Top journalists from reputed Western media discussed everything under the sun. India had to suffer its share of criticism. But there was not a single critical remark against China. Because that would invite the wrath of Beijing (and obviously end of the sponsorships).

Now that the British and the American security chiefs are warning businesses about the risks of investing in China (and Beijing has sent Australian journalists packing); the Western media will follow a different rule book.

CNN reported about the ruthless crushing of a mass protest in China against bank failures. Four banks pulled down shutters in the last three months. This is not the first instance of trouble. Last year, China faced a crippling power shortage so much so that supplies were rationed for the industry.

The real-estate sector is hit by a massive debt crisis. Loan defaults by large companies affected both personal and government finances. Local governments are slashing budgets and resorting to austerity measures. The economy is witnessing slow growth.

This must not mean the end of the road for China. However, the change in media narrative — from feel-good stories to probing articles — is noticeable and its apparent link with the changing geopolitical context is unmistakable.

No constitution, government and form of government are perfect. There are grievances anywhere and everywhere in the world. Every country has its share of complexities too.

However, it is undeniable that the subcontinent is unparalleled in terms of its complexities and that this is the most popular and stable government that India got in the last 50 years.

India’s first prime minister, Jawaharlal Nehru was arguably not a popular leader. Indira Gandhi literally lost the mandate the day she declared the Emergency in 1975. Rajiv Gandhi couldn’t retain his charm for long. That makes Modi arguably the most popular Prime Minister ever in this continent-sized economy.
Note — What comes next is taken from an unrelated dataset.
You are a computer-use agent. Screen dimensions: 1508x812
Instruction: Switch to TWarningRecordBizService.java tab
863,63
Democracy should not be construed as a rule of the majority. But there should be a limit to disrespecting the choice and preferences of the majority of such a large economy. The opposition has invited their destruction by trolling Prime Minister Modi incessantly and calling names.
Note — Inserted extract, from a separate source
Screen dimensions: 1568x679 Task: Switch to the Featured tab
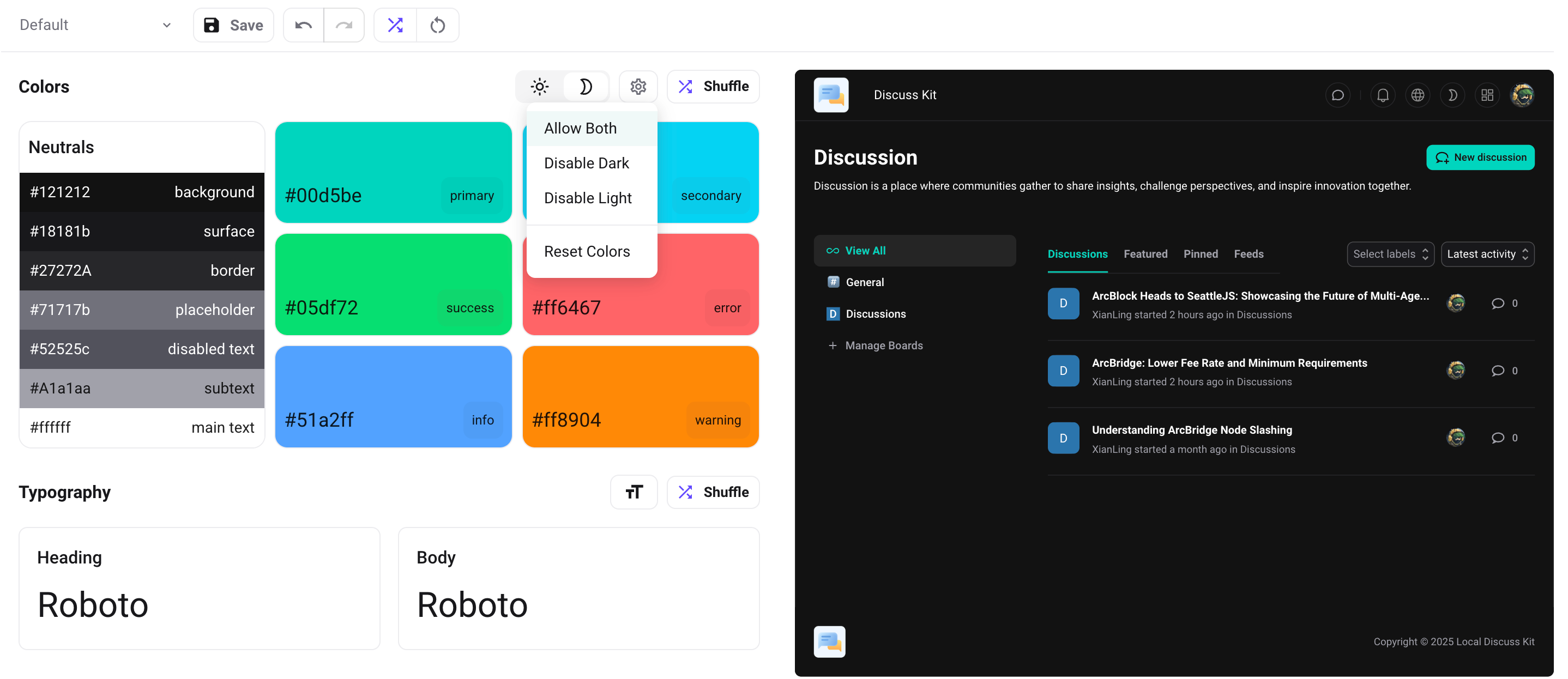pos(1145,254)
Hate is blinding. It can force even the brilliant to take wrong decisions.

Celebrity economists had written off India’s economic prospects after the June 2020 quarter. Noted commentators questioned India’s ability to vaccinate. Some wanted Modi to beg for vaccines from China. All these ‘gems of commentaries’ appeared in foreign media. The rest is history.

India is currently in reinvention mode. It is regaining the confidence that was probably lost in 1962. It doesn’t need any special treatment from the West, as was extended to a single-party-ruled China.

But, the West should cease to become a launchpad for the hate mongers. After all, there is no glory in eating one’s own words.